Sunday, July 28, 2013
Bring On The Rain
Yesterday was my three year sadiversary.
I woke up yesterday and look outside. Of course it was raining, just like it has on July 27th for the last 4 years.
My brain took me back to July 26th, 2010.
This memory has been forgotten or locked away in my brain, for my own protection.
July 26th, 2010 is the day my husband went missing.
The detectives had called me and told me they had pinged my husband’s cell phone, pulled video surveillance, and knew my husband was up at the top of Snowbird (a local ski resort) somewhere. It was early in the day when they sent out search and rescue.
However, they told me they considered my sweet husband armed and dangerous..
That they could not use normal search and rescue… they had to use SWAT to look for him.
As the day wore on, no news came. I was hoping no news meant good news.
They called me that night around 8pm and told me it was snowing very heavily at Snowbird and they had to call off the search for the night.
I remember going to bed that night thinking about how my husband was in the mountains somewhere… getting snowed on in zero degree weather.. I was especially concerned because I had seen the video surveillance. My husband was wearing a light shirt, shorts and flip flops and was not carrying anything.. I knew he was not prepared for this weather.
I suddenly woke up at midnight. I sat up in bed, and instantly knew my husband was gone.
As weird as it sounds, I breathed a sigh of relief. I knew he wasn't suffering anymore. I was okay with the fact that my husband was gone.. because I had watched him suffer for so long. I felt selfish for asking him to fight for so long.
The next morning around 9am the detectives called me and said they needed to meet me.

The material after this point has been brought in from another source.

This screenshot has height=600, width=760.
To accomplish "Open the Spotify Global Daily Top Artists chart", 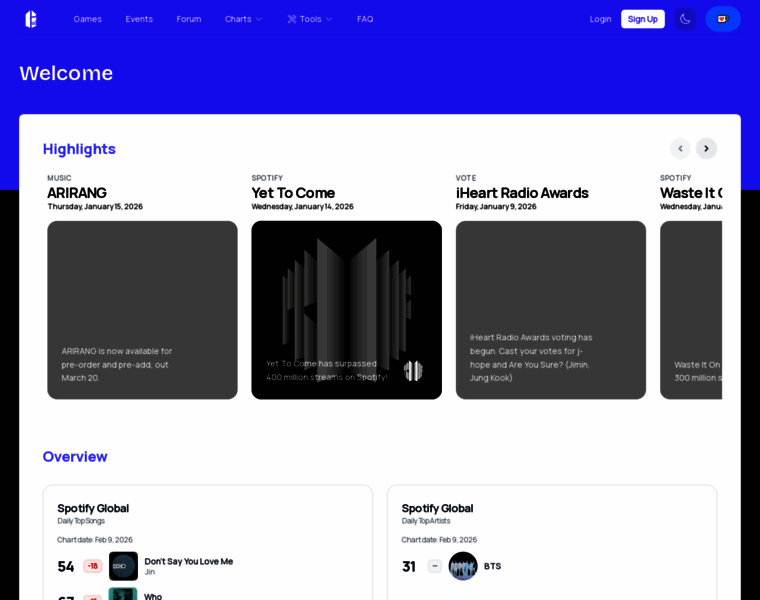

In my heart I already knew my husband was gone.. but hearing that the detectives needed to meet with me, cemented my gut feeling.
They came to my house and told me they had found his body.
The pain and screams that were released from my body.. scared me.
When the medical examiners report came back they ruled the day and time of my husband’s death midnight on July 27, 2010.
The same date and time I woke up in middle of the night and knew he was gone.
Every year since then it has rained or snowed on July 27th.
When I woke up yesterday and saw it was raining, I couldn't help but think about how ironic it is that it rains every year.
The rain brought back this memory.
Now I look at the rain on July 27th with a sigh of relief.
I miss my husband dearly but I do not miss seeing him suffer.
No one should have to suffer that badly.